** BEGIN **
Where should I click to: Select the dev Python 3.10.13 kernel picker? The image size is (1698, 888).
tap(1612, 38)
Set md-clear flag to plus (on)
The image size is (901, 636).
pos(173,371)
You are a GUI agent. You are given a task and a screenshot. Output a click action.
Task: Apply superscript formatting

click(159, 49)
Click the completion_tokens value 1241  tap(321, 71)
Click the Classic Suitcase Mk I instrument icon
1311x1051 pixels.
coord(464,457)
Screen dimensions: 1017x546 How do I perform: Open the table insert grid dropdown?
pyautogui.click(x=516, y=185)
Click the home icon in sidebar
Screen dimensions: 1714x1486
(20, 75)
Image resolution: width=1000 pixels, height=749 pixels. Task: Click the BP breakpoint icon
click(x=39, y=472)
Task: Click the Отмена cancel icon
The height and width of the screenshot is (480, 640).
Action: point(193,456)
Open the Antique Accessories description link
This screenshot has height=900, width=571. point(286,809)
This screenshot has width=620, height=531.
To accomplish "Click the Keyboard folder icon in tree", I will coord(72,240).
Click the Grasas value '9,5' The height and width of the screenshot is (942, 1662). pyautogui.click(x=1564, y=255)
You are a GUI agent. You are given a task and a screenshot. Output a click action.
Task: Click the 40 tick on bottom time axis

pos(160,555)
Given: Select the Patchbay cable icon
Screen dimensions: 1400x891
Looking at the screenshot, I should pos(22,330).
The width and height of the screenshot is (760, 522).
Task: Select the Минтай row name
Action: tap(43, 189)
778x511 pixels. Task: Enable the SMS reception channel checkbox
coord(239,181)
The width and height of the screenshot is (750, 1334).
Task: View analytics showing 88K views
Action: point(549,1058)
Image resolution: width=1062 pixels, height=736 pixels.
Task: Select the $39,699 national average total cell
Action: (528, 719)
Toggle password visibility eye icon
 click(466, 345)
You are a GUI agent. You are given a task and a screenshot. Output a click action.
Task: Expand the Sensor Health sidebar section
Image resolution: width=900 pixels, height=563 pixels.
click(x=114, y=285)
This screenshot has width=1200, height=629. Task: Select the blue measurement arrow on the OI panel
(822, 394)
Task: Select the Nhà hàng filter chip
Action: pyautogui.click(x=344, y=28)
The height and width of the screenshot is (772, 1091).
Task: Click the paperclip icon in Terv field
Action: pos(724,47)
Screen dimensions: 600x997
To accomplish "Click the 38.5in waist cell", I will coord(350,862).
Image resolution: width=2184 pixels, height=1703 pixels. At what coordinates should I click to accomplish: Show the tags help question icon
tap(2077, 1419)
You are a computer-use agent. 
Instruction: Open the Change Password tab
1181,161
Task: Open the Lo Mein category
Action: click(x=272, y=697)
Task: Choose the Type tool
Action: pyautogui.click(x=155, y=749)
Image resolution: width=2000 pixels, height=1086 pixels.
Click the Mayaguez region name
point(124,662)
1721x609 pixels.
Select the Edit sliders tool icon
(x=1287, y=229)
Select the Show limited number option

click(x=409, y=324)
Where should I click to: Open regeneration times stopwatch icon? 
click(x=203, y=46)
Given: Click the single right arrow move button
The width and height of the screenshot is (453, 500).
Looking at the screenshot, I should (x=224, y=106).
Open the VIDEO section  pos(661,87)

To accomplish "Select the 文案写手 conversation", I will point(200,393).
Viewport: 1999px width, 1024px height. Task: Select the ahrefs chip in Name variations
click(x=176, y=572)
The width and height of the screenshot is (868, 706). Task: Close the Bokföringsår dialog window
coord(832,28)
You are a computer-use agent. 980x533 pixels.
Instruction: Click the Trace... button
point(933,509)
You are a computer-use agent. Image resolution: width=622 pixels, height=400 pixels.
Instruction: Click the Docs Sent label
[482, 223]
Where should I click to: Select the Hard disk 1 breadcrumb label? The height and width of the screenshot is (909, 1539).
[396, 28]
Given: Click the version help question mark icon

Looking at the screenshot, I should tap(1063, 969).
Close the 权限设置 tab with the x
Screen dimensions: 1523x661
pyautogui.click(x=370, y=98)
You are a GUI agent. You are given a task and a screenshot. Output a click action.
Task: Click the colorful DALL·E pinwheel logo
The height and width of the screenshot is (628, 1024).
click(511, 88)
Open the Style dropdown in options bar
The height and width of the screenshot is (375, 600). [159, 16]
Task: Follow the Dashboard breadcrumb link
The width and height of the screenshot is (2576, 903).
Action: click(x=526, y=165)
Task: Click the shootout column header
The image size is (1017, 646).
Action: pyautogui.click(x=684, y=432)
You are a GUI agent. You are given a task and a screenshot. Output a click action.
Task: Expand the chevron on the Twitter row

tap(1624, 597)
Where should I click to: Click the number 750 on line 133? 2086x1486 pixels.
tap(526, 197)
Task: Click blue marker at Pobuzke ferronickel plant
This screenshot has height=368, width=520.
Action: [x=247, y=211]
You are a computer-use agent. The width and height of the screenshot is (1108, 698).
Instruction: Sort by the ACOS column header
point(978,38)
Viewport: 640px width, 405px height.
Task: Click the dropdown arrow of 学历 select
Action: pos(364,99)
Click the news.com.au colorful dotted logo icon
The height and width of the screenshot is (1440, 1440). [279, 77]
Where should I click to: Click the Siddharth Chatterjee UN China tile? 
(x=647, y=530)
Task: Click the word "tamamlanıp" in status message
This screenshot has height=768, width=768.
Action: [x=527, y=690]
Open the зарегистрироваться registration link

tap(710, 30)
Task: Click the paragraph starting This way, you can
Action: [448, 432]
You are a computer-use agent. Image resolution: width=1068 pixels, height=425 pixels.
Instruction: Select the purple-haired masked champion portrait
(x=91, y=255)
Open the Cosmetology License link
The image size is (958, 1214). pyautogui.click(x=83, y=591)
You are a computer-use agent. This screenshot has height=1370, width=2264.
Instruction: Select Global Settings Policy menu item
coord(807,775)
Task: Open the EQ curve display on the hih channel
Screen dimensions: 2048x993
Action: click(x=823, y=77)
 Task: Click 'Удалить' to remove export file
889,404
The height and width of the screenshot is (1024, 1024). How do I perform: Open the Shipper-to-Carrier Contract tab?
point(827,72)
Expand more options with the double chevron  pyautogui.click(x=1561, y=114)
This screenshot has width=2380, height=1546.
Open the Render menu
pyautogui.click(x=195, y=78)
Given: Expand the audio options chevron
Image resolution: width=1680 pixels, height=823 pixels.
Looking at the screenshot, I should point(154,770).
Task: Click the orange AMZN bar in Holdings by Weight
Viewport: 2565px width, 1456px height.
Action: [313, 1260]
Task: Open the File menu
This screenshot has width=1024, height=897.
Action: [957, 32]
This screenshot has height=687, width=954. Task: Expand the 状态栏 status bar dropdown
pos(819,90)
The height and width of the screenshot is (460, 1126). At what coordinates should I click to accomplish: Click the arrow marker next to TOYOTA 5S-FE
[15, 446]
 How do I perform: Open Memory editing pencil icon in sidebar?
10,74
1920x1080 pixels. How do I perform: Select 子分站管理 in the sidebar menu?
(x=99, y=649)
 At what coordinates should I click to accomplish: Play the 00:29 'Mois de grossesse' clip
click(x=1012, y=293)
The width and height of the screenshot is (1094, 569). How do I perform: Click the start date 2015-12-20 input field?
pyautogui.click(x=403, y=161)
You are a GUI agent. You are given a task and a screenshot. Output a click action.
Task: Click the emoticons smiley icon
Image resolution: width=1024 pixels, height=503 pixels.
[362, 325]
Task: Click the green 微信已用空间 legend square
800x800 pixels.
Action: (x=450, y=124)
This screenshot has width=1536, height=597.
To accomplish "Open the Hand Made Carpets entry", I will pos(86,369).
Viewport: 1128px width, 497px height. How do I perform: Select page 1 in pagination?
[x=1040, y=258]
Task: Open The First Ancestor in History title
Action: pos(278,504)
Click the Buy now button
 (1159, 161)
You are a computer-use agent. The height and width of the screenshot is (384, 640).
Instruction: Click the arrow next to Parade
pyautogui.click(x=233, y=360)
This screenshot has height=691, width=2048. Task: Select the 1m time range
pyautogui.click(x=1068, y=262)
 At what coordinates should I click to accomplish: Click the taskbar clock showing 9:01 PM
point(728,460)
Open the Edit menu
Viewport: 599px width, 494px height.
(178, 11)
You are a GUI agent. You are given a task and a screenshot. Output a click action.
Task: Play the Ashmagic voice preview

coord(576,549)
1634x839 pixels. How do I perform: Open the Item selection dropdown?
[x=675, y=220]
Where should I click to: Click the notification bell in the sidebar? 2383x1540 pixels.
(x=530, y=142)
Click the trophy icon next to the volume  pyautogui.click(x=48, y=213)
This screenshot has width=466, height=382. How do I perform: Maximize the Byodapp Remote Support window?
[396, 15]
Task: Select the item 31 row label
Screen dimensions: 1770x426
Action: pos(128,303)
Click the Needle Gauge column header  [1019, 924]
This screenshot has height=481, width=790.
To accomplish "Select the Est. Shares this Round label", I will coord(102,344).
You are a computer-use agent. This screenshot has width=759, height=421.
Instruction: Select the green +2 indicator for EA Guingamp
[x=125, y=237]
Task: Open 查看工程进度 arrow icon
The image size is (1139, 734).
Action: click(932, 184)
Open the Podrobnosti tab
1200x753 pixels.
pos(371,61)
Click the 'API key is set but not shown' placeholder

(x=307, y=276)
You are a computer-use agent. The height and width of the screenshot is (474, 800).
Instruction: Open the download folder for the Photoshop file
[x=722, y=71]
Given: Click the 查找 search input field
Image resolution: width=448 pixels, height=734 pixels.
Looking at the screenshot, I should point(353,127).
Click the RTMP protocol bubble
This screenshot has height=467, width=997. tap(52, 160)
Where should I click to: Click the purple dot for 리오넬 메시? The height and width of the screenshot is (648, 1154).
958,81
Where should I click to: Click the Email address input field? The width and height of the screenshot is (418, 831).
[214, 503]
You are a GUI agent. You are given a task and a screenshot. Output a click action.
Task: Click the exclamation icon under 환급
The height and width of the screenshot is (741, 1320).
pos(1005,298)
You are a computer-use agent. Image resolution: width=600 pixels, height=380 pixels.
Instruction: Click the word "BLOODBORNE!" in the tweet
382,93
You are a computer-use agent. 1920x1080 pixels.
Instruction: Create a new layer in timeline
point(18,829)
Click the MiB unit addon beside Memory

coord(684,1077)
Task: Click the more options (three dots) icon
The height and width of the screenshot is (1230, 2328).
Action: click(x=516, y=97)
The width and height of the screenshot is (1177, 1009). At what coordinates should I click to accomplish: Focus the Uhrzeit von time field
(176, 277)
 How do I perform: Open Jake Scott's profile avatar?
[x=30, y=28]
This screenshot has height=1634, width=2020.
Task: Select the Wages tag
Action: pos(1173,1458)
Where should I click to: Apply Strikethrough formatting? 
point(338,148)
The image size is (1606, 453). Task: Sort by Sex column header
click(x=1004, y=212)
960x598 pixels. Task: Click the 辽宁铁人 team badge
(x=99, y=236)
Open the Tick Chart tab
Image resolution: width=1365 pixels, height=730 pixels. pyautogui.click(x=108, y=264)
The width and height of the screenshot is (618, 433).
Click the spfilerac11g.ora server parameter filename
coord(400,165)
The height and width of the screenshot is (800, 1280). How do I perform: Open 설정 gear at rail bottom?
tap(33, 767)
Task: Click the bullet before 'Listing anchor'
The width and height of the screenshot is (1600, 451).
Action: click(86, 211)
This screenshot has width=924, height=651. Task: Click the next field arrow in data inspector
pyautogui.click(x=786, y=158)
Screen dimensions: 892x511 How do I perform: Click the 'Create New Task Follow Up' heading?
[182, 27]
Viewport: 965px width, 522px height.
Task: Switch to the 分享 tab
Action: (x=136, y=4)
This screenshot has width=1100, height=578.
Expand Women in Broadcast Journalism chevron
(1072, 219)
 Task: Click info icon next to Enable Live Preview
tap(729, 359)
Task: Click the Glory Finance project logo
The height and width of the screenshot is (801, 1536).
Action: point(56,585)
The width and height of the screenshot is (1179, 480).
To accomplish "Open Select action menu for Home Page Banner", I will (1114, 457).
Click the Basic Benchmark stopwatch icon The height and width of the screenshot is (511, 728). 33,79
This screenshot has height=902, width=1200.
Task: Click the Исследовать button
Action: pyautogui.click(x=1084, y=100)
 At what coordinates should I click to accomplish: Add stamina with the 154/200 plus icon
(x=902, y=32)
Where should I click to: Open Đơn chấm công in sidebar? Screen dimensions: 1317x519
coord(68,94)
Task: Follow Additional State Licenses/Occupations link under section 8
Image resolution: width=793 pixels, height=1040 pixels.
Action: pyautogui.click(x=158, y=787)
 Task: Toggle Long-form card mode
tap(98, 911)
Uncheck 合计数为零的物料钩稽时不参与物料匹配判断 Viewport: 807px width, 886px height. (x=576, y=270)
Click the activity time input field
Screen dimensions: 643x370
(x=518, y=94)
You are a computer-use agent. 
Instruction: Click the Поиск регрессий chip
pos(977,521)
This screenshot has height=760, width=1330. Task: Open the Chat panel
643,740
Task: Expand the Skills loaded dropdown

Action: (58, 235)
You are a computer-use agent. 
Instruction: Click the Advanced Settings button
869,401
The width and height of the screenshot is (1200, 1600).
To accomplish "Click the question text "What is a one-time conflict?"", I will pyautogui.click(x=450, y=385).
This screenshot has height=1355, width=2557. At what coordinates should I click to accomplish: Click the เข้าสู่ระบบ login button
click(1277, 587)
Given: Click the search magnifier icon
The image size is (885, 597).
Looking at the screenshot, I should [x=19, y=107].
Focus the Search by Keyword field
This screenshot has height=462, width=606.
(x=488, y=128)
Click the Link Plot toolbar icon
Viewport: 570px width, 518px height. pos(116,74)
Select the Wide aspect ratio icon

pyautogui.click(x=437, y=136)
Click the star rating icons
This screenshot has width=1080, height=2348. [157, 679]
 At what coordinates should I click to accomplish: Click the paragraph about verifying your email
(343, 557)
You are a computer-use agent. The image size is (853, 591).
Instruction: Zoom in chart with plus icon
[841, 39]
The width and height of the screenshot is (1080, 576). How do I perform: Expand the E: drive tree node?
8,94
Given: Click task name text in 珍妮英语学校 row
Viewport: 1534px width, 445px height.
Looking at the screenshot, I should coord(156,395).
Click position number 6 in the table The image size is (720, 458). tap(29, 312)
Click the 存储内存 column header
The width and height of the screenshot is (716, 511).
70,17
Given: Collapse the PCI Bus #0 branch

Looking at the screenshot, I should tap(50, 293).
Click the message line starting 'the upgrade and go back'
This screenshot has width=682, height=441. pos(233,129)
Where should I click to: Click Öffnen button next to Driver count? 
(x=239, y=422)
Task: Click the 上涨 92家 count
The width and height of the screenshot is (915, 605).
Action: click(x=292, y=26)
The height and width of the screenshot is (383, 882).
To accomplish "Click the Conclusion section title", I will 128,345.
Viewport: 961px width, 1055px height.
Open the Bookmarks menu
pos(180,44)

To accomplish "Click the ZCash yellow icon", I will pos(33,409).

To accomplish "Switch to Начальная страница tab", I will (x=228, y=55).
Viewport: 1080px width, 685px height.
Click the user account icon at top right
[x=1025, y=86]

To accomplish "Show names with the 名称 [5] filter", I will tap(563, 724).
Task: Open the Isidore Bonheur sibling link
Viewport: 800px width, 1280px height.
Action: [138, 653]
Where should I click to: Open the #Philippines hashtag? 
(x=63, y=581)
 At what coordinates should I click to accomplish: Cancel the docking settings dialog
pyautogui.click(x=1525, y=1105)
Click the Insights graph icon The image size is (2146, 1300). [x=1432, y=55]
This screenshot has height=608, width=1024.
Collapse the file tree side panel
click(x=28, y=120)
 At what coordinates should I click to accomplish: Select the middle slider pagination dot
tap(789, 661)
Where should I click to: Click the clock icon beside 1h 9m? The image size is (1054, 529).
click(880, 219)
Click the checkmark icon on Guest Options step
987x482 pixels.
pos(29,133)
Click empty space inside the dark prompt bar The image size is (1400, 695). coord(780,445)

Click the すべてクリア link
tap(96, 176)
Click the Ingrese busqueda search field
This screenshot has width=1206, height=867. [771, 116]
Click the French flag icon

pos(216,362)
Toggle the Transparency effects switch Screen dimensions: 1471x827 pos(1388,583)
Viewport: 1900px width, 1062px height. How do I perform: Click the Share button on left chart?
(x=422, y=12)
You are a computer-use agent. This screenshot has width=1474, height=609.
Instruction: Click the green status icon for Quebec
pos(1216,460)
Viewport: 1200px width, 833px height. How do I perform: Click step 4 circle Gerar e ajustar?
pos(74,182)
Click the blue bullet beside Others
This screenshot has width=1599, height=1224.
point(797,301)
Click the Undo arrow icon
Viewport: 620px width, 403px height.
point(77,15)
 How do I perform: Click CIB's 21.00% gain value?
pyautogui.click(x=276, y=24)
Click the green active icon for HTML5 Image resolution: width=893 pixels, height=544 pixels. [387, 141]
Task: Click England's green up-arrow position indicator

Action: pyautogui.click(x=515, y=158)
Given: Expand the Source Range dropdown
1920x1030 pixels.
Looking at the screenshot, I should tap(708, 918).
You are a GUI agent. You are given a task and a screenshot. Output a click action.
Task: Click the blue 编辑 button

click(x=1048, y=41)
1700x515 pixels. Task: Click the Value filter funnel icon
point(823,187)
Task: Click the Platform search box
** END **
Please tally the lines in the items above that contain the word "pagination". Give only the number.

2